Landing our first venue confirmation of the tour in Edinburgh at Bannerman’s Bar from a man named Chris made the entire rest of the tour possible, as other venues wanted to know that we had a tour route but didn’t want to be the first to say yes. With the help of Mike and Aisha, who were able to put in a good word, as locals well known in their metal scene along with their crews and friends’ bands, Bannerman’s came through for us. I remember getting the confirmation email while at work in D.C., complete with a letterhead that we could use for immigration, and I just pumped my fists with absolute joy under the fluorescent lightbulbs of the fourth floor of the Watergate’s office suites.

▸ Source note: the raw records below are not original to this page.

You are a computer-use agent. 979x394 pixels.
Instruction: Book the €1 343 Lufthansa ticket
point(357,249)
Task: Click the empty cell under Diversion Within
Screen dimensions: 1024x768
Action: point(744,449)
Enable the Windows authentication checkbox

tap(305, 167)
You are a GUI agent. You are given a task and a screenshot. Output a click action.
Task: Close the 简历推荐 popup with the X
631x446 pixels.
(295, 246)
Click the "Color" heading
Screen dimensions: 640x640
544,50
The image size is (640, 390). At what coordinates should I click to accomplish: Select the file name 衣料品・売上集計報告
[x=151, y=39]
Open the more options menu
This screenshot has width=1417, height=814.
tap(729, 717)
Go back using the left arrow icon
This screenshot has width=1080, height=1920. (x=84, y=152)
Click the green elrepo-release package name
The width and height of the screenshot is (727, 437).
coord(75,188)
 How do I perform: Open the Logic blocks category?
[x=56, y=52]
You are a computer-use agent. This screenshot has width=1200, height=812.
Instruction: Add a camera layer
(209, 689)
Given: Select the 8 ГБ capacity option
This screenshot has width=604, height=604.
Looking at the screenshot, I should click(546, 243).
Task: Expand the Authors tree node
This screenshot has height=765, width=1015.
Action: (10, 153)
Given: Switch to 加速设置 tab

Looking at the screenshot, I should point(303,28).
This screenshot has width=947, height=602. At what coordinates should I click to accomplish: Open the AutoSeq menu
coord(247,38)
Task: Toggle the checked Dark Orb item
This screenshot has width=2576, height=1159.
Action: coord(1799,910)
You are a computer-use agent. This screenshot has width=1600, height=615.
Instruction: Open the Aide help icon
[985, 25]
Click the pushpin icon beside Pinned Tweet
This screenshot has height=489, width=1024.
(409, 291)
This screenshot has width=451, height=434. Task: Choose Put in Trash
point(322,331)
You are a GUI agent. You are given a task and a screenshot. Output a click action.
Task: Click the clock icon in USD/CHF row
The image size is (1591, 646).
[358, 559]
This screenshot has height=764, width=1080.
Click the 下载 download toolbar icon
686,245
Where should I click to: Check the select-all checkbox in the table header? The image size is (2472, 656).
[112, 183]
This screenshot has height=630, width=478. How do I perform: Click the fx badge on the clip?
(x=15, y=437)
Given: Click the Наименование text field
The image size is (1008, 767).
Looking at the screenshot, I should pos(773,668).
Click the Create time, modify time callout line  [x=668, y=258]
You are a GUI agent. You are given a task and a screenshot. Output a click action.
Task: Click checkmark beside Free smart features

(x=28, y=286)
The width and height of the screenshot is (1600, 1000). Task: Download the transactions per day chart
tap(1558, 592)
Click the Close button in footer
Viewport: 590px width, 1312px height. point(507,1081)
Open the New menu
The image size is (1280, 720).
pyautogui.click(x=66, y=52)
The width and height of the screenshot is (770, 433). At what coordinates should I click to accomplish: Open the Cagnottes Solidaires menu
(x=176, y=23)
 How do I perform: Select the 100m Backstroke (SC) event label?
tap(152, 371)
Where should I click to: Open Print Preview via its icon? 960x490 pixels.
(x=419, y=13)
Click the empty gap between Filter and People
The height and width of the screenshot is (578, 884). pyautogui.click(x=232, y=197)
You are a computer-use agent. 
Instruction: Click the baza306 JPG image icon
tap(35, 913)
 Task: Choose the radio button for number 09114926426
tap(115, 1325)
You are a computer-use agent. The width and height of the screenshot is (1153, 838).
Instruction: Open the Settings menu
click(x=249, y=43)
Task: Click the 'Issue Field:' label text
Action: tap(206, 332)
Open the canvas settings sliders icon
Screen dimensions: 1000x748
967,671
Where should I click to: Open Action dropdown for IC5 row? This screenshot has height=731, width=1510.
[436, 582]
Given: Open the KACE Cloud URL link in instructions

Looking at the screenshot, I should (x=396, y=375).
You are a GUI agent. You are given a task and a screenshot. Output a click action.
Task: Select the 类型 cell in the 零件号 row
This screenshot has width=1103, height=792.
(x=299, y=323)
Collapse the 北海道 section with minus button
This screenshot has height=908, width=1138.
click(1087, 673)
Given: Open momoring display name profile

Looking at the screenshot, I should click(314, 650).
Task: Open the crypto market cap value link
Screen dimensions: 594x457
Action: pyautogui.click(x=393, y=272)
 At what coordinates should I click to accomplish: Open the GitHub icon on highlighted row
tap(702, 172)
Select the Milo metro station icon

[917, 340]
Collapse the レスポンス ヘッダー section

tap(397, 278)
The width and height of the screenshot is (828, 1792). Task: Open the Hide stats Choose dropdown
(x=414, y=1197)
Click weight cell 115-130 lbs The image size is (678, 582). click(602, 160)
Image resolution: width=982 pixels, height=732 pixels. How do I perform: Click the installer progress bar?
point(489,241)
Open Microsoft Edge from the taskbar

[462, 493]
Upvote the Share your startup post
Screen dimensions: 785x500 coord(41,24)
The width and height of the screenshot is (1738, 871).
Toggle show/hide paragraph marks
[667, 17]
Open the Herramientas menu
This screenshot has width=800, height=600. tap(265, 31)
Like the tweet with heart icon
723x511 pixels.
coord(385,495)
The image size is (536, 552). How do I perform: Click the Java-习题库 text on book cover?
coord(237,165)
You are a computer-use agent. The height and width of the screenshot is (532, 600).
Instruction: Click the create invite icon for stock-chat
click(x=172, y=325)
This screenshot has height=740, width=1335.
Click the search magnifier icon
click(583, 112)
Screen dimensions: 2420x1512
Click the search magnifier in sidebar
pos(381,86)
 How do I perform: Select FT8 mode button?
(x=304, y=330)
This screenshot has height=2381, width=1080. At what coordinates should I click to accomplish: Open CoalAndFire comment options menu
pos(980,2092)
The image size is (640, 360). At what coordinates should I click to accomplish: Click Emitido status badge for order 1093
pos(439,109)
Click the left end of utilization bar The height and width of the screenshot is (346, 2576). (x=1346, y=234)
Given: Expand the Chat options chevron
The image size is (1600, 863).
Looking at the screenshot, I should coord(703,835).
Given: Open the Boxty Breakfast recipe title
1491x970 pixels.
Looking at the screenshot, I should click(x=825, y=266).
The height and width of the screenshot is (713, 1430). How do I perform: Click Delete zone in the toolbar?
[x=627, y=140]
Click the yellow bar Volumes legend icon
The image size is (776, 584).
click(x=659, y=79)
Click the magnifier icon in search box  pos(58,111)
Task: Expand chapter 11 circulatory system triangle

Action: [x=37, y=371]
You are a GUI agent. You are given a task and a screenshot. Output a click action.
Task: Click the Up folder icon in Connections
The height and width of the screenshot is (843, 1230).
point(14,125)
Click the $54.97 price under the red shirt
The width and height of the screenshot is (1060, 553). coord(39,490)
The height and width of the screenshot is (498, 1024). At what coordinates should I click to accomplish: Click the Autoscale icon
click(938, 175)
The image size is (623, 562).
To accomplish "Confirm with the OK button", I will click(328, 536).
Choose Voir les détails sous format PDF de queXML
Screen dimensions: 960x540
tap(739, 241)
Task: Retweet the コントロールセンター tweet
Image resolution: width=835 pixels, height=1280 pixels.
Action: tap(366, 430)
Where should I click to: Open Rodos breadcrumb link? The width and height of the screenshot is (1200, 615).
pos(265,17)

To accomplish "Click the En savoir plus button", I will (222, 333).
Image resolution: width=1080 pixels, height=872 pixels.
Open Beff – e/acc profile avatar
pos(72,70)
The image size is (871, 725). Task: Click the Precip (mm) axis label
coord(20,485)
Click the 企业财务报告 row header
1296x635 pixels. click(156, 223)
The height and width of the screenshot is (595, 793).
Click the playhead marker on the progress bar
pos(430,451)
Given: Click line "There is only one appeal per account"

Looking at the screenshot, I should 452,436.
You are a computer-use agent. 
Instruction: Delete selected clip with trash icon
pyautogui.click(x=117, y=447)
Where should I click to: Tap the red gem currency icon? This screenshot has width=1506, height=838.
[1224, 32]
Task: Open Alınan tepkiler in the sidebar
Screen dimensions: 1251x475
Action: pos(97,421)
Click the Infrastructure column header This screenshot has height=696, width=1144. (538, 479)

Next came the (coolest-looking) letter from the Moorings Bar in Aberdeen, complete with pirate-skull-insignia letterhead to prove the gig was official. That came about because of a promoter named Brian and my friend Richard, who had introduced me to Brian in the first place. Our friend Hannah, an expat from Maryland, came in clutch in Belfast, helping us book a since-defunct venue called Auntie Annie’s with a couple of local bands for the first show of the tour. In Glasgow, Mike and some of my other Wacken friends managed to help me out with a vegan restaurant that had a stageless venue in the basement (and the sweetest Marshall JCM 900 electric guitar amplifier you’ve ever heard in your life . . . *drools in Scottish Gaelic*) and two super-aggressive local bands willing to serve as the main draw—Citizen Death and Circle of Tyrants—on July 4, our American Independence Day.

We had no such luck with any venue anywhere at all located in England. Whereas Scotland welcomed my bandmates and me with open arms behind the keg of our choosing, England welcomed us with a middle finger and a kick me sign stapled to our—and I do believe this is the proper English term—arses. A dear, dear friend of mine, Dan, who I had known for eleven years at that point and who happened to live in northeastern England and played bass in the grindcore band Dawn of Chaos, put in a good word for us at his hometown venue, to no avail. Neither did we gain traction in any city from Reading to Newcastle to Hartlepool to .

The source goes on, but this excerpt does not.